**What you have to do:**
Set down every entry once more, exactly as it appears.

───── Data for this task

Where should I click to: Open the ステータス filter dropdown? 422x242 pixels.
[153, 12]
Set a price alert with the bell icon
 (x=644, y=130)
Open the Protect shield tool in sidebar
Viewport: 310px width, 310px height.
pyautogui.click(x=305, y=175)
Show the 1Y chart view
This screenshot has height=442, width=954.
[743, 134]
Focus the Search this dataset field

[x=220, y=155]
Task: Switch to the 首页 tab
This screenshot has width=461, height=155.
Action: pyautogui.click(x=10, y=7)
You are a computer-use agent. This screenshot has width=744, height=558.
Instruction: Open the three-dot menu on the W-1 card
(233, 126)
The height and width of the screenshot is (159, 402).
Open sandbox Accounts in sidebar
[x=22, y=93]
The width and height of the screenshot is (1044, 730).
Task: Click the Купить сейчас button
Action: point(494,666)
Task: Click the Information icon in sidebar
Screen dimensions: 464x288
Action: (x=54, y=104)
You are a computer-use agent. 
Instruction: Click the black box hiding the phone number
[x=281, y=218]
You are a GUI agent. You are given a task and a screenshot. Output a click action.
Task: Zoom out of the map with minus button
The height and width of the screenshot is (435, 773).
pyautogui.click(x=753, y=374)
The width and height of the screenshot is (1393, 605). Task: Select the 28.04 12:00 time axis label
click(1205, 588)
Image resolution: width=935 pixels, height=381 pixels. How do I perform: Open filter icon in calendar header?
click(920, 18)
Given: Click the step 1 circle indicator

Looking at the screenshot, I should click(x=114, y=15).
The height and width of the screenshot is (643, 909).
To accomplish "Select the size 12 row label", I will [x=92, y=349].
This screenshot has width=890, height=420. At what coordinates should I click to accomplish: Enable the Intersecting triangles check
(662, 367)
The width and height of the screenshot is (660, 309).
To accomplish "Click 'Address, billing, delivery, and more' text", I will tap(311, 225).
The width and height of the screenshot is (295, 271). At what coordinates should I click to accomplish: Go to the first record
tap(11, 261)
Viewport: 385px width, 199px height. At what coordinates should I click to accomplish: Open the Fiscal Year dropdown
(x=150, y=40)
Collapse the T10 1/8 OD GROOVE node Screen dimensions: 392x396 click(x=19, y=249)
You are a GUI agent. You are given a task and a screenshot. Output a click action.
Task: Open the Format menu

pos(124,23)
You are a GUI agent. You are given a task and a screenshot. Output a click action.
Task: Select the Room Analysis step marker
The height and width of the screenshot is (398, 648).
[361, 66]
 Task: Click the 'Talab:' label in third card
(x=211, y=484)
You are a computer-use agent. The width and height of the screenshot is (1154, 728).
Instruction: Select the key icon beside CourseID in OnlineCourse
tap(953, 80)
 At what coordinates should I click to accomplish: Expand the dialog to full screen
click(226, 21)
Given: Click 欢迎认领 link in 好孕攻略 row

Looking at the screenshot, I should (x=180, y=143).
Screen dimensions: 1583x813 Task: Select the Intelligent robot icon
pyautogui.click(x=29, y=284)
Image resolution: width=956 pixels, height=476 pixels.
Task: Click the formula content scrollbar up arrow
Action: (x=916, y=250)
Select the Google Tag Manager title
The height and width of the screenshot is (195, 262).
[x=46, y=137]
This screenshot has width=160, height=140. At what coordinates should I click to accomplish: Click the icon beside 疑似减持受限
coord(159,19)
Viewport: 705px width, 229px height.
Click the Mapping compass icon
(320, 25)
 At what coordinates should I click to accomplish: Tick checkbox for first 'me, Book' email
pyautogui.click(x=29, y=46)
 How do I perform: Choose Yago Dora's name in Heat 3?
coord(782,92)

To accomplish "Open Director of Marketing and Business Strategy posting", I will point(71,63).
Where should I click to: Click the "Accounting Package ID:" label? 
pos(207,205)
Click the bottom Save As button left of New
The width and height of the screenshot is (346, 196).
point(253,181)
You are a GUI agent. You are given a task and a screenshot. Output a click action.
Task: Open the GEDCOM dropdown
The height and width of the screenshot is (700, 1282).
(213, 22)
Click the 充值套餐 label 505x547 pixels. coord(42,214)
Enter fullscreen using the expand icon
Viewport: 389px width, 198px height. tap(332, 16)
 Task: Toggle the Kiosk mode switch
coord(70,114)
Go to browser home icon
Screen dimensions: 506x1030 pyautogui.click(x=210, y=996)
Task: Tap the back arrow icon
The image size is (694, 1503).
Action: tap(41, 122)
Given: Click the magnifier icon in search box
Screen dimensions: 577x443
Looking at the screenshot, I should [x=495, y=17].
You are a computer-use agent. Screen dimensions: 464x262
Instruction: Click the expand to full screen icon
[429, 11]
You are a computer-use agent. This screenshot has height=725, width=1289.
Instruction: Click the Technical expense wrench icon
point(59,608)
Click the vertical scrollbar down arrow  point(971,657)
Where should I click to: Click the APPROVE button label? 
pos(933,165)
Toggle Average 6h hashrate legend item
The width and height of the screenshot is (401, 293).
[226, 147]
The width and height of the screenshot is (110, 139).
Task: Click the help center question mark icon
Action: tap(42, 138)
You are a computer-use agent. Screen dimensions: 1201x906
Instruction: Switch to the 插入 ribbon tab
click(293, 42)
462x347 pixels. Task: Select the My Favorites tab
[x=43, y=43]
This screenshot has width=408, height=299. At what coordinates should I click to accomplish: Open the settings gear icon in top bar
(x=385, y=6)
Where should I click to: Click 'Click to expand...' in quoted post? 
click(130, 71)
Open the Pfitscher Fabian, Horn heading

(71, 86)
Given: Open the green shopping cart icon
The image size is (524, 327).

──────────

**Exercise solution:**
Where should I click to: Open the ステータス filter dropdown? 422x242 pixels.
[153, 12]
Set a price alert with the bell icon
 (x=644, y=130)
Open the Protect shield tool in sidebar
Viewport: 310px width, 310px height.
pyautogui.click(x=305, y=175)
Show the 1Y chart view
This screenshot has height=442, width=954.
[743, 134]
Focus the Search this dataset field

[x=220, y=155]
Task: Switch to the 首页 tab
This screenshot has width=461, height=155.
Action: pyautogui.click(x=10, y=7)
You are a computer-use agent. This screenshot has width=744, height=558.
Instruction: Open the three-dot menu on the W-1 card
(233, 126)
The height and width of the screenshot is (159, 402).
Open sandbox Accounts in sidebar
[x=22, y=93]
The width and height of the screenshot is (1044, 730).
Task: Click the Купить сейчас button
Action: point(494,666)
Task: Click the Information icon in sidebar
Screen dimensions: 464x288
Action: (x=54, y=104)
You are a computer-use agent. 
Instruction: Click the black box hiding the phone number
[x=281, y=218]
You are a GUI agent. You are given a task and a screenshot. Output a click action.
Task: Zoom out of the map with minus button
The height and width of the screenshot is (435, 773).
pyautogui.click(x=753, y=374)
The width and height of the screenshot is (1393, 605). Task: Select the 28.04 12:00 time axis label
click(1205, 588)
Image resolution: width=935 pixels, height=381 pixels. How do I perform: Open filter icon in calendar header?
click(920, 18)
Given: Click the step 1 circle indicator

Looking at the screenshot, I should click(x=114, y=15).
The height and width of the screenshot is (643, 909).
To accomplish "Select the size 12 row label", I will [x=92, y=349].
This screenshot has width=890, height=420. At what coordinates should I click to accomplish: Enable the Intersecting triangles check
(662, 367)
The width and height of the screenshot is (660, 309).
To accomplish "Click 'Address, billing, delivery, and more' text", I will tap(311, 225).
The width and height of the screenshot is (295, 271). At what coordinates should I click to accomplish: Go to the first record
tap(11, 261)
Viewport: 385px width, 199px height. At what coordinates should I click to accomplish: Open the Fiscal Year dropdown
(x=150, y=40)
Collapse the T10 1/8 OD GROOVE node Screen dimensions: 392x396 click(x=19, y=249)
You are a GUI agent. You are given a task and a screenshot. Output a click action.
Task: Open the Format menu

pos(124,23)
You are a GUI agent. You are given a task and a screenshot. Output a click action.
Task: Select the Room Analysis step marker
The height and width of the screenshot is (398, 648).
[361, 66]
 Task: Click the 'Talab:' label in third card
(x=211, y=484)
You are a computer-use agent. The width and height of the screenshot is (1154, 728).
Instruction: Select the key icon beside CourseID in OnlineCourse
tap(953, 80)
 At what coordinates should I click to accomplish: Expand the dialog to full screen
click(226, 21)
Given: Click 欢迎认领 link in 好孕攻略 row

Looking at the screenshot, I should (x=180, y=143).
Screen dimensions: 1583x813 Task: Select the Intelligent robot icon
pyautogui.click(x=29, y=284)
Image resolution: width=956 pixels, height=476 pixels.
Task: Click the formula content scrollbar up arrow
Action: (x=916, y=250)
Select the Google Tag Manager title
The height and width of the screenshot is (195, 262).
[x=46, y=137]
This screenshot has width=160, height=140. At what coordinates should I click to accomplish: Click the icon beside 疑似减持受限
coord(159,19)
Viewport: 705px width, 229px height.
Click the Mapping compass icon
(320, 25)
 At what coordinates should I click to accomplish: Tick checkbox for first 'me, Book' email
pyautogui.click(x=29, y=46)
 How do I perform: Choose Yago Dora's name in Heat 3?
coord(782,92)

To accomplish "Open Director of Marketing and Business Strategy posting", I will point(71,63).
Where should I click to: Click the "Accounting Package ID:" label? 
pos(207,205)
Click the bottom Save As button left of New
The width and height of the screenshot is (346, 196).
point(253,181)
You are a GUI agent. You are given a task and a screenshot. Output a click action.
Task: Open the GEDCOM dropdown
The height and width of the screenshot is (700, 1282).
(213, 22)
Click the 充值套餐 label 505x547 pixels. coord(42,214)
Enter fullscreen using the expand icon
Viewport: 389px width, 198px height. tap(332, 16)
 Task: Toggle the Kiosk mode switch
coord(70,114)
Go to browser home icon
Screen dimensions: 506x1030 pyautogui.click(x=210, y=996)
Task: Tap the back arrow icon
The image size is (694, 1503).
Action: tap(41, 122)
Given: Click the magnifier icon in search box
Screen dimensions: 577x443
Looking at the screenshot, I should [x=495, y=17].
You are a computer-use agent. Screen dimensions: 464x262
Instruction: Click the expand to full screen icon
[429, 11]
You are a computer-use agent. This screenshot has height=725, width=1289.
Instruction: Click the Technical expense wrench icon
point(59,608)
Click the vertical scrollbar down arrow  point(971,657)
Where should I click to: Click the APPROVE button label? 
pos(933,165)
Toggle Average 6h hashrate legend item
The width and height of the screenshot is (401, 293).
[226, 147]
The width and height of the screenshot is (110, 139).
Task: Click the help center question mark icon
Action: tap(42, 138)
You are a computer-use agent. Screen dimensions: 1201x906
Instruction: Switch to the 插入 ribbon tab
click(293, 42)
462x347 pixels. Task: Select the My Favorites tab
[x=43, y=43]
This screenshot has width=408, height=299. At what coordinates should I click to accomplish: Open the settings gear icon in top bar
(x=385, y=6)
Where should I click to: Click 'Click to expand...' in quoted post? 
click(130, 71)
Open the Pfitscher Fabian, Horn heading

(71, 86)
Given: Open the green shopping cart icon
The image size is (524, 327).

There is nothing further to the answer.